Produce word for word the lines of the data below running from the one that has "Click the Share button" to the one that has "Open the Support Policy link", inclusive, and no others.

Pixel coordinate grounding data

────────────────────────────────────────

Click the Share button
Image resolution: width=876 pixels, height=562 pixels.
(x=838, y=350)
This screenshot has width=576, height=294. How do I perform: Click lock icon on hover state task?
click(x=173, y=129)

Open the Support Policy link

────────────────────────────────────────

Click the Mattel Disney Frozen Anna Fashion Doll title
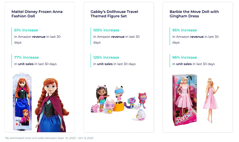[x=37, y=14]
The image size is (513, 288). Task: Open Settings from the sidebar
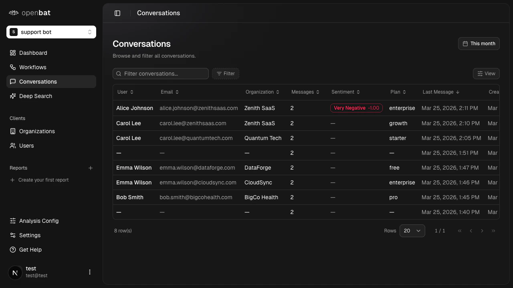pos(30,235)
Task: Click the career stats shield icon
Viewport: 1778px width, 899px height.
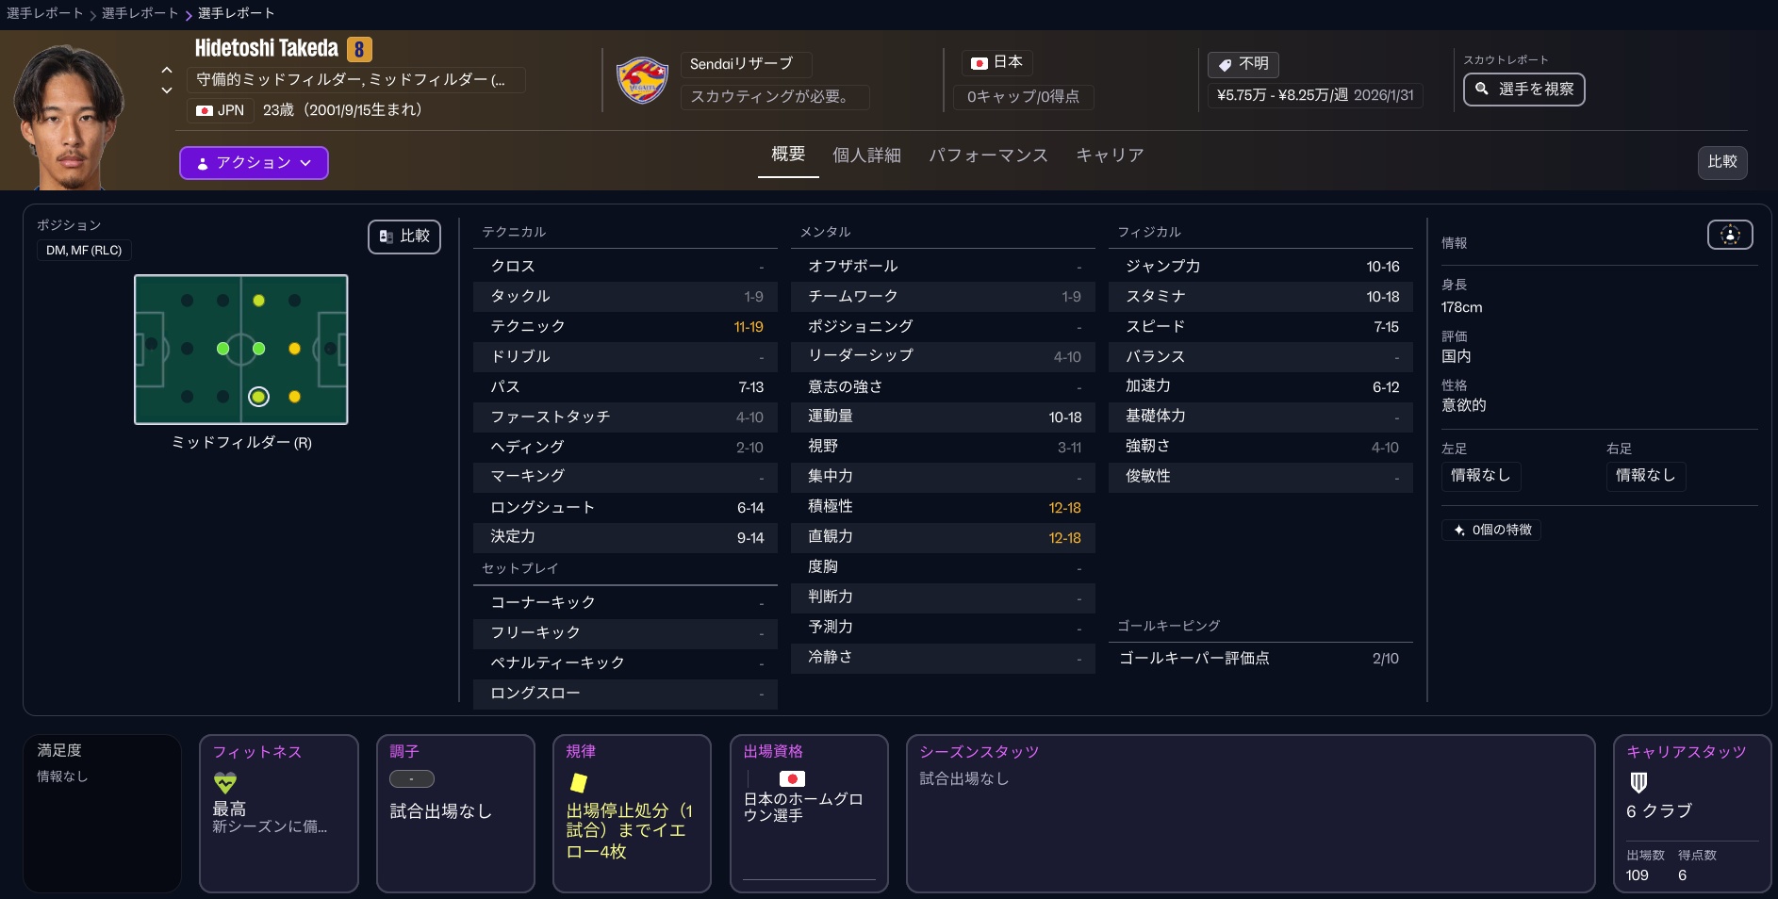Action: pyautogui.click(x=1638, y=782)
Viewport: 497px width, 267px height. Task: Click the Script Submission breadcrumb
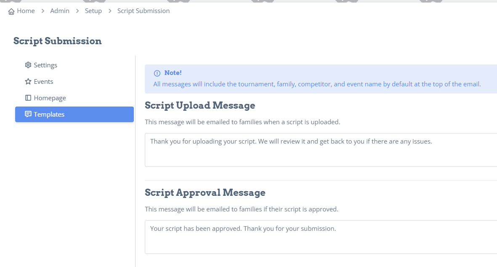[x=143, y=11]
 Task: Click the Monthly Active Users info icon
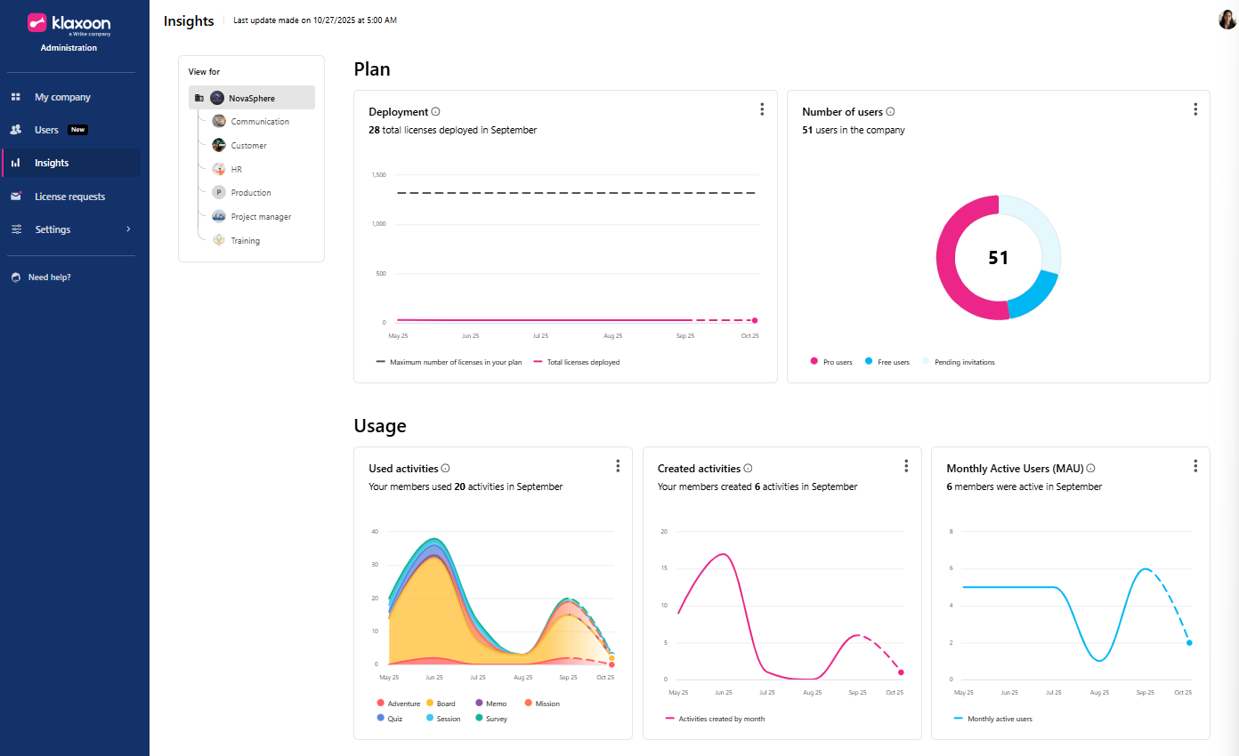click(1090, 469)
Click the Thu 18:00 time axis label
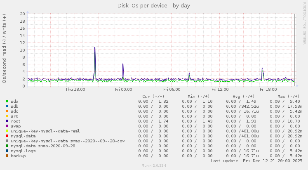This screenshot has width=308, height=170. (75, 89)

────────────────────────────────────────

* **RESULT**:
Click the Share button
Image resolution: width=876 pixels, height=562 pixels.
(x=838, y=350)
This screenshot has width=576, height=294. How do I perform: Click lock icon on hover state task?
click(x=173, y=129)

Open the Support Policy link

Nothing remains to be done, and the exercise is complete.